What you are asked to do
Leave out the pictures and retype, exactly, the lines below from the line with "Where should I" up to and including the line with "You are a computer-use", nothing more.

---

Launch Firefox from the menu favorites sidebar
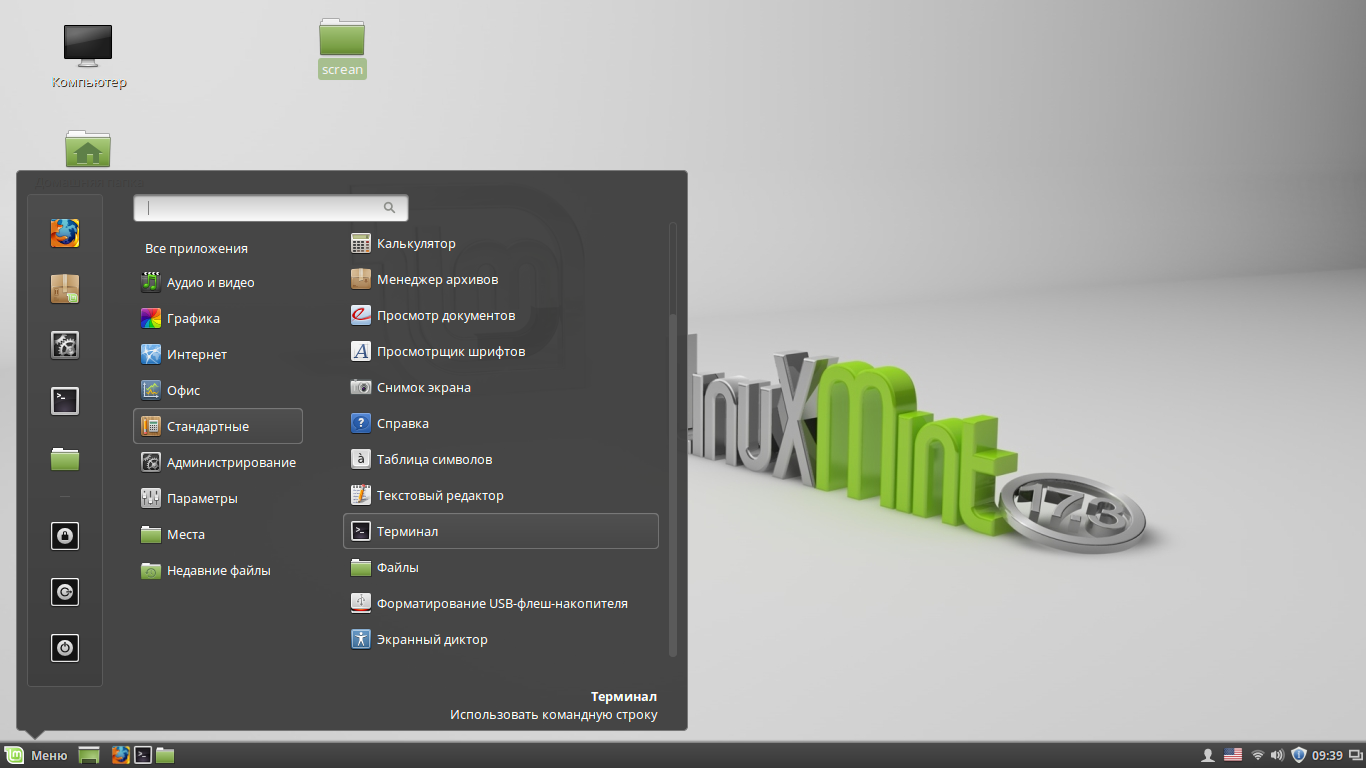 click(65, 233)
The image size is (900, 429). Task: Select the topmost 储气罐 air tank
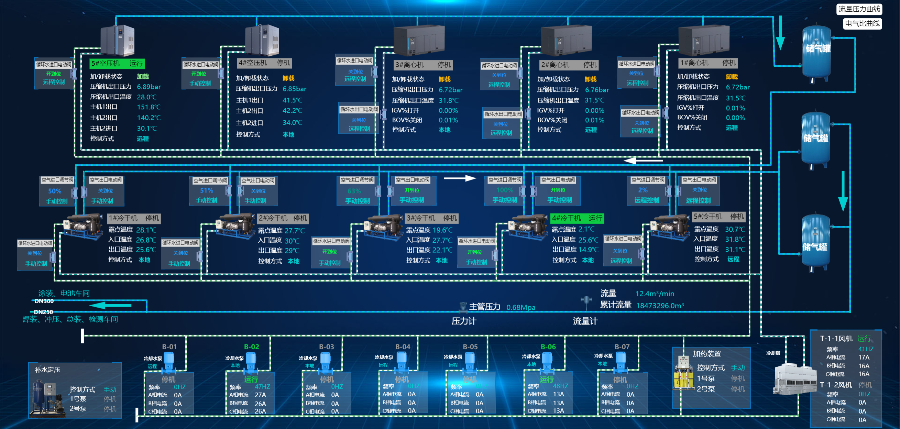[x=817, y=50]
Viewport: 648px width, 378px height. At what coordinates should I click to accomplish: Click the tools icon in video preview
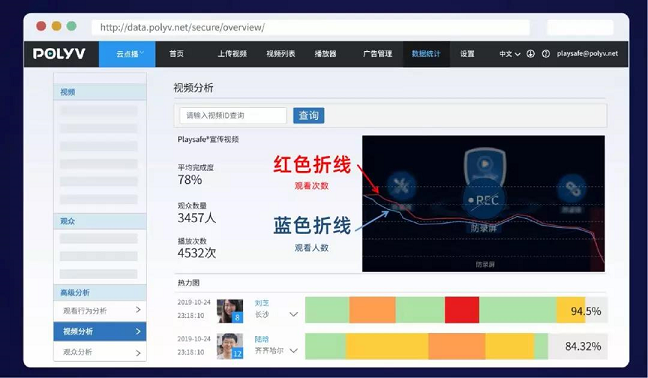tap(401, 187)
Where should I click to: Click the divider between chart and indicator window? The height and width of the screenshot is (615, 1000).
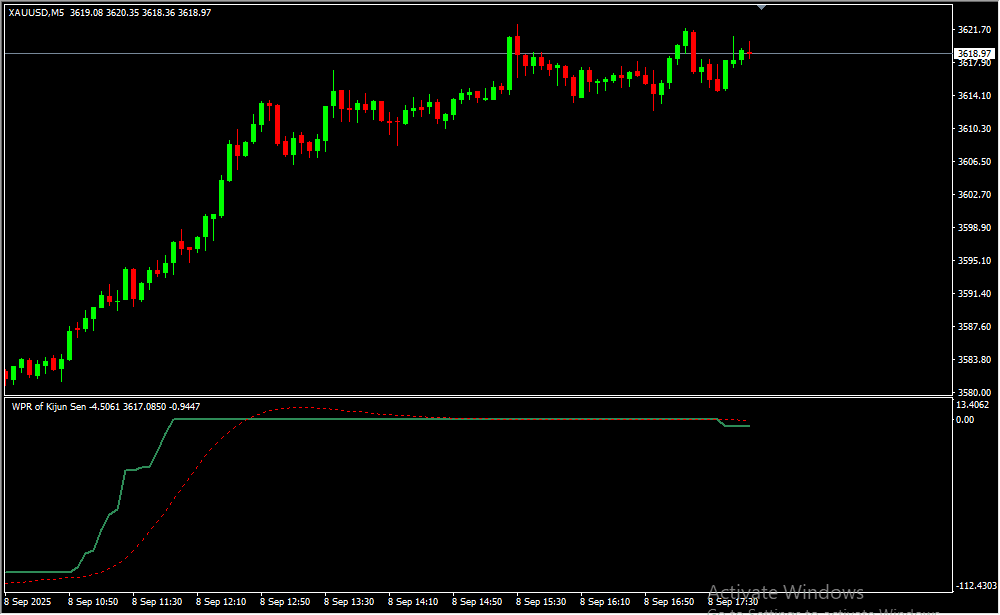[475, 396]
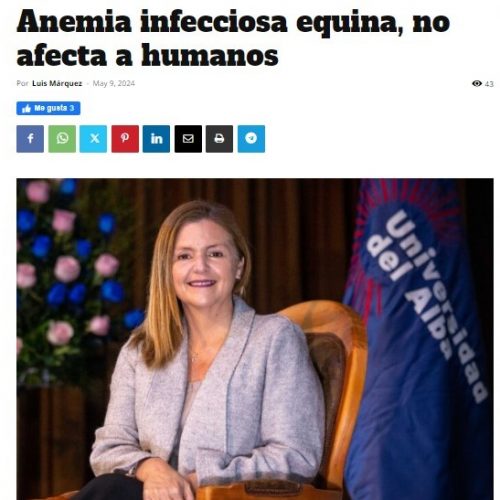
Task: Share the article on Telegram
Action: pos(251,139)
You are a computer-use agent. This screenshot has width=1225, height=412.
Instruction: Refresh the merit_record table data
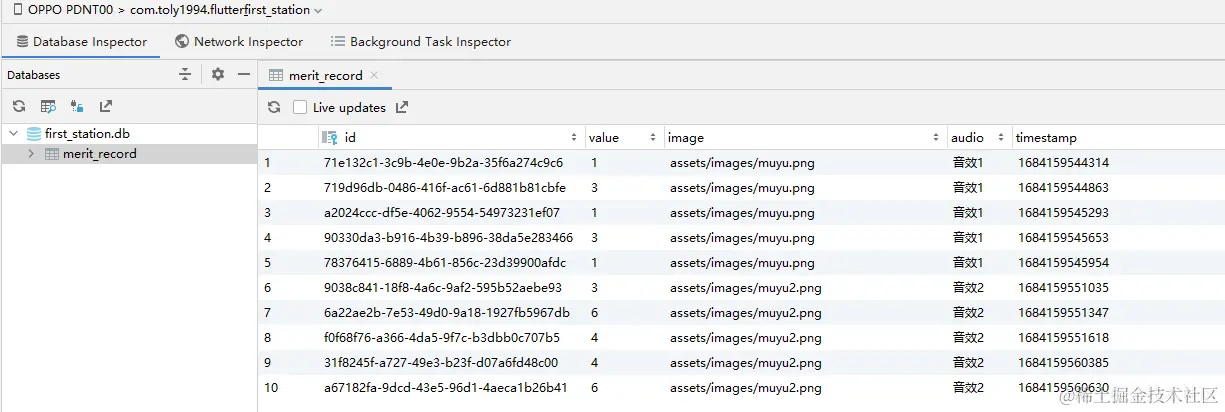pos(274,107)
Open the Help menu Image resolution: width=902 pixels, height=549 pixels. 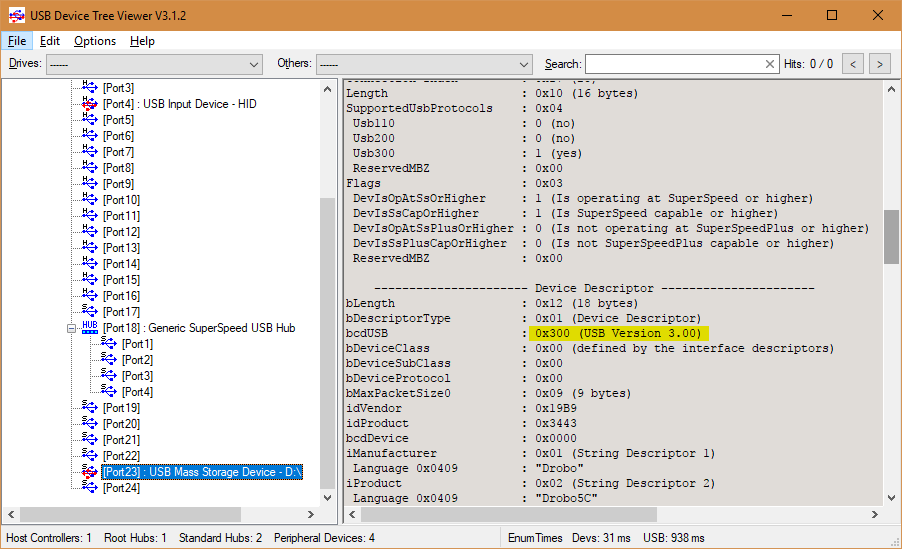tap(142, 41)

---

Result of this exercise
Where should I click to: Click the divider between chart and indicator window? The height and width of the screenshot is (615, 1000).
[475, 396]
Task: Share the article on Telegram
Action: pos(251,139)
You are a computer-use agent. This screenshot has width=1225, height=412.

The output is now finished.